Before a tribute band can begin to conquer these kinds of small details, it needs to learn the repertoire. That repertoire can be rather daunting, especially if the original band is still pumping out albums.
Pearl Jam's entire inventory totals somewhere more than 200, including all the songs it covers.
"We never make a set list," says Eddie Vedder-double Steve Lopez of the Pearl Jam cover band Evenflow, which has been successfully touring since 2001. "A lot of people are just *Ten* fans. A portion of the fans are hard-core and want to hear anything Pearl Jam ever played. We feed off the crowd. We're out there advertising for Pearl Jam."
The last time Pearl Jam came near Iowa City was, well, never.

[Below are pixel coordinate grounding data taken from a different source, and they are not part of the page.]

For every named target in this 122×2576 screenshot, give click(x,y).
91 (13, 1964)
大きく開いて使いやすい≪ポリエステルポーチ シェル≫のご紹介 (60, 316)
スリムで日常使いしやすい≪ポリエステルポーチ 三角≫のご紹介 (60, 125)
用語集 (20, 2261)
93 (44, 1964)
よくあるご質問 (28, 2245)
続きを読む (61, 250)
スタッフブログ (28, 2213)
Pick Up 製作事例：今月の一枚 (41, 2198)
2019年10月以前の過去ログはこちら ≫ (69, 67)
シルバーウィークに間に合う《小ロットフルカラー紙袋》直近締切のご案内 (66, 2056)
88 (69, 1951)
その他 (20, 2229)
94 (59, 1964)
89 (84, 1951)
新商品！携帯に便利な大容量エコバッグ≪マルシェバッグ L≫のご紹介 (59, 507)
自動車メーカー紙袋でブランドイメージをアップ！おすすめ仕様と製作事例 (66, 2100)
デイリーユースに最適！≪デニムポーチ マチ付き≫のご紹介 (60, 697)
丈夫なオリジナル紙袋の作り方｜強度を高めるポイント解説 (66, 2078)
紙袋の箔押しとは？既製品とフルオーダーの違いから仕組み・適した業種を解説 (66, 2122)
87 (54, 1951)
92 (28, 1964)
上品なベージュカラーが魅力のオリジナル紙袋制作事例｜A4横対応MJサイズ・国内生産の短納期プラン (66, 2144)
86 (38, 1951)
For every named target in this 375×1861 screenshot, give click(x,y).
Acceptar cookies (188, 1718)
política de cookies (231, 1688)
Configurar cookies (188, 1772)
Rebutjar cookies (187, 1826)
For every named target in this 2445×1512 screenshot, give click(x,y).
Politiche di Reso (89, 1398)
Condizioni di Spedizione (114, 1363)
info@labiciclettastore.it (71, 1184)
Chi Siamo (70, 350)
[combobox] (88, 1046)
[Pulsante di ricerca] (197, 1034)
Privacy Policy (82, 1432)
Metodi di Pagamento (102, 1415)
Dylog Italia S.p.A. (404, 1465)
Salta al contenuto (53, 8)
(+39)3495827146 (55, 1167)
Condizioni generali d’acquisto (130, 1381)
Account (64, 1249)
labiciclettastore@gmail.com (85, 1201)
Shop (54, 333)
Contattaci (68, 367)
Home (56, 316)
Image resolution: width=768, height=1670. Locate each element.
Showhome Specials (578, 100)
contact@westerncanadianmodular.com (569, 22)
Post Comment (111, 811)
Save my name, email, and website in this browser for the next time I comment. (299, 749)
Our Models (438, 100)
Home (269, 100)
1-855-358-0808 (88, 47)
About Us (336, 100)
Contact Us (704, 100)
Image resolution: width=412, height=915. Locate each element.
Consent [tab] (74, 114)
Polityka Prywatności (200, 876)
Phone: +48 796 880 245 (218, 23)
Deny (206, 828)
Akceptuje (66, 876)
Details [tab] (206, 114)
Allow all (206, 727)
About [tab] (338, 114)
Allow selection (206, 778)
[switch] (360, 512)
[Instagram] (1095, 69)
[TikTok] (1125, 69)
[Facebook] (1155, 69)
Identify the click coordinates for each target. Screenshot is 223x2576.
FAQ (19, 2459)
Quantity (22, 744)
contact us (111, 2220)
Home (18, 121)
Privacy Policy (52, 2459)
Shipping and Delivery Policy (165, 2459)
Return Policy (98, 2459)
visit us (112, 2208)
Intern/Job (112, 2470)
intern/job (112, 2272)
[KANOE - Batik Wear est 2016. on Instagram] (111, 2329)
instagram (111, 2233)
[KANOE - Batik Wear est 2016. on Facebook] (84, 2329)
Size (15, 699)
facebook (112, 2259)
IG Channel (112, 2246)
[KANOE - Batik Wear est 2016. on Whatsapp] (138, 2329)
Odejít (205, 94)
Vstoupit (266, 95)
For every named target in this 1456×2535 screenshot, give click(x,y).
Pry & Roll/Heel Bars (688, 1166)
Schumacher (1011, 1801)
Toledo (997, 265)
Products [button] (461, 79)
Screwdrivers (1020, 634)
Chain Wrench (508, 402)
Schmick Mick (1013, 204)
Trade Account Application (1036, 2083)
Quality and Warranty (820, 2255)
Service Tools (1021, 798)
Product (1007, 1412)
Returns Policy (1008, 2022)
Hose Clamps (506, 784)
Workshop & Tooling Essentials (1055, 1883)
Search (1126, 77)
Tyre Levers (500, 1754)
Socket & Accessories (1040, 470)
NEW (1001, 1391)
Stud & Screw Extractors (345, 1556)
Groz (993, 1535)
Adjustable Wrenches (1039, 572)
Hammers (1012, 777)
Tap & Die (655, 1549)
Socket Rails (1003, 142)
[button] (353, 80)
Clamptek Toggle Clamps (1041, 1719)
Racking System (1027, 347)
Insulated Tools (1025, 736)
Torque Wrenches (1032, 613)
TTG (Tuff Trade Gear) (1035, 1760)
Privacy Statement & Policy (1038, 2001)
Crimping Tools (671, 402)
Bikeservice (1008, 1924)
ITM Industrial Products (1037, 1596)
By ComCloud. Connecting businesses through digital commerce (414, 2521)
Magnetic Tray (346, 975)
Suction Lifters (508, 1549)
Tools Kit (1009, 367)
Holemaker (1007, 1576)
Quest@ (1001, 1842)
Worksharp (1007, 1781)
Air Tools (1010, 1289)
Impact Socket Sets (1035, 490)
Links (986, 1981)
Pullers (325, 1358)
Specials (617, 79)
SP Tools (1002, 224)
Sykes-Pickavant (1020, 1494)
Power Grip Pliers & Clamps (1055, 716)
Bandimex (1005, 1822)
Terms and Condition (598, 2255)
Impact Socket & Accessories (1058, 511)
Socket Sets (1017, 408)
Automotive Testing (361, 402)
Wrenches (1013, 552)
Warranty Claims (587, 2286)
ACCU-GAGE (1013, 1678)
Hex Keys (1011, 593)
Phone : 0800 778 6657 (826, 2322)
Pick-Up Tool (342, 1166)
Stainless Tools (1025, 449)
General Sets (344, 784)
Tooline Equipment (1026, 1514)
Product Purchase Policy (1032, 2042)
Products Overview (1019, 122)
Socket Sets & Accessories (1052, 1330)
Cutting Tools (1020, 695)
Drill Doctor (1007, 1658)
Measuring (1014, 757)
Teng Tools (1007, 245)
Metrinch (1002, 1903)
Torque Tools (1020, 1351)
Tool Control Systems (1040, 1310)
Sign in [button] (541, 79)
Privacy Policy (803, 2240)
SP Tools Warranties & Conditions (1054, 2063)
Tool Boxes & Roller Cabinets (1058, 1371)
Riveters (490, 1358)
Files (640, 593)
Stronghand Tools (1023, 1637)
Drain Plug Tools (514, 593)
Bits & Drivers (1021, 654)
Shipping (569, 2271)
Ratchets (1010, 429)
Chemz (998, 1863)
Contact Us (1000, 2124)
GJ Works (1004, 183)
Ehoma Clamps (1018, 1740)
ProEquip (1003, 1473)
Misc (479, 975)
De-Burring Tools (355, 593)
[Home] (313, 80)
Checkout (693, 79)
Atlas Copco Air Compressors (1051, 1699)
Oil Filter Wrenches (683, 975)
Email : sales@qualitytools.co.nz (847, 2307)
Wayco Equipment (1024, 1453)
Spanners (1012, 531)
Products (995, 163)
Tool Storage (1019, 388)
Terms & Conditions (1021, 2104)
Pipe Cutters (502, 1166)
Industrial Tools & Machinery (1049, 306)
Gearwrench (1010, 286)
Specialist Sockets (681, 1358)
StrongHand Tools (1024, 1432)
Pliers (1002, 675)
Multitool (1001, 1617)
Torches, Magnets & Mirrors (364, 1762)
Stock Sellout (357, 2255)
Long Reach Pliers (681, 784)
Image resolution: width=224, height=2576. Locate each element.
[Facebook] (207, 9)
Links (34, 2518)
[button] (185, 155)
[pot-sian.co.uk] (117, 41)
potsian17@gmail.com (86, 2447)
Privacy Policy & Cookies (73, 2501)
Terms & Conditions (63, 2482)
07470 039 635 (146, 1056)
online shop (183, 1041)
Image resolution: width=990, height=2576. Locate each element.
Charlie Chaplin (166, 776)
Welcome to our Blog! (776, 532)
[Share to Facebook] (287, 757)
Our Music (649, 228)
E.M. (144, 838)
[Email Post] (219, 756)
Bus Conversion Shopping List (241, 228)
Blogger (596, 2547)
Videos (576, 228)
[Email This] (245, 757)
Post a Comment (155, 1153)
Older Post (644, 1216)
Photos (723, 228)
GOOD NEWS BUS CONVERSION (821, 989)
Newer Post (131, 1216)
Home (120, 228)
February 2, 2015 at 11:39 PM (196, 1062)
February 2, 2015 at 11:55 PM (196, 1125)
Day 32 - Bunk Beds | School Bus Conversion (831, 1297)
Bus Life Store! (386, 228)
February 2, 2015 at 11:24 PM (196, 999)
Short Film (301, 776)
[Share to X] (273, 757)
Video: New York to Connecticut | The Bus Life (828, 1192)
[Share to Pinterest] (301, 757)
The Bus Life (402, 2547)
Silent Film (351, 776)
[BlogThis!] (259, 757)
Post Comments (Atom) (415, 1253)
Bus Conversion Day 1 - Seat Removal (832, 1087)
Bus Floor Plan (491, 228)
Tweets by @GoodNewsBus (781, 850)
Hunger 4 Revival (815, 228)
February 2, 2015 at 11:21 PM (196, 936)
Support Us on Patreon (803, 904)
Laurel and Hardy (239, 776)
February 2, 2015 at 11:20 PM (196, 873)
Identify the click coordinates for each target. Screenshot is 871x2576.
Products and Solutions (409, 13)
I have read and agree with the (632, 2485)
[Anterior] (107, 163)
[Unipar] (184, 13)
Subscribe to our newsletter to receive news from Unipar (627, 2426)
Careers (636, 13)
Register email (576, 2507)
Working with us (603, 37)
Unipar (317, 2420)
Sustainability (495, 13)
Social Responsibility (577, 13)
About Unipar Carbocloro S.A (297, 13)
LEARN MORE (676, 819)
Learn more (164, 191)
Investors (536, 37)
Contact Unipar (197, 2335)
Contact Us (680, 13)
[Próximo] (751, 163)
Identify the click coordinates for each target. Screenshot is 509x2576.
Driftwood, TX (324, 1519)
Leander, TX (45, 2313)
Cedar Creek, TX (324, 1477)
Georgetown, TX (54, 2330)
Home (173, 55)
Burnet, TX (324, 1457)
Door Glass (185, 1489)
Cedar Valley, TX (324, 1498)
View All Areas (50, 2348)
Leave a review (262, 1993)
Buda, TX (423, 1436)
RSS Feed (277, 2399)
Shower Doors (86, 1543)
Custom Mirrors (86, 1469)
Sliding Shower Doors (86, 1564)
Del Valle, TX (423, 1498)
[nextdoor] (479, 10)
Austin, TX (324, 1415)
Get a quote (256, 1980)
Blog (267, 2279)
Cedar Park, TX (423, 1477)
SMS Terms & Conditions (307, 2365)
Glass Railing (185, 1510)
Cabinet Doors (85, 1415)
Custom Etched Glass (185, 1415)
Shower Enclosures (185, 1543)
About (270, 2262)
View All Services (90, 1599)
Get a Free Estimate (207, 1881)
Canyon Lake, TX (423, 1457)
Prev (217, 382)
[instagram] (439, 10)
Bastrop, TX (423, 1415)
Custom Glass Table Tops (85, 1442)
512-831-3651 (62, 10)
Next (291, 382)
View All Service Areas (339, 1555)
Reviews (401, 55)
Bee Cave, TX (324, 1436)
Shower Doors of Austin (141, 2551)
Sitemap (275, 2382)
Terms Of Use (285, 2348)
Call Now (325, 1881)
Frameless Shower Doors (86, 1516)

Thus, fans who don't have the opportunity to see the real thing can still enjoy the pseudo version, with a few minor mutations.
"I used to have hair down to my shoulders," Lopez says - one can sense sincere remorse in his voice. "I cut it, just like an idiot. But I'm growing it back now. It's taking forever."
It's not easy living up to these musical idols.
"I think Anthony Kiedis is an amazing performer," says Iowa City resident Matt Grundstad, the lead singer of Red Hot Chili Peppers tribute band Lunatix on Pogostix. "It's been a real challenge for me as a vocalist to sing with his intensity. I've learned a lot by studying what he does. Learning how to play other people's music helps you develop the skills to write your own stuff."
These methods are far from anything you'd find in a music-theory textbook, but for now, tribute bands are hell-bent on giving a show worthy of mock stars.
"We love it because people are just rocking out," Gelbuda says. "By the time we finish a song, people want to get up onstage and sing with us. The fans are psycho - no, they're rabid. In such a good way."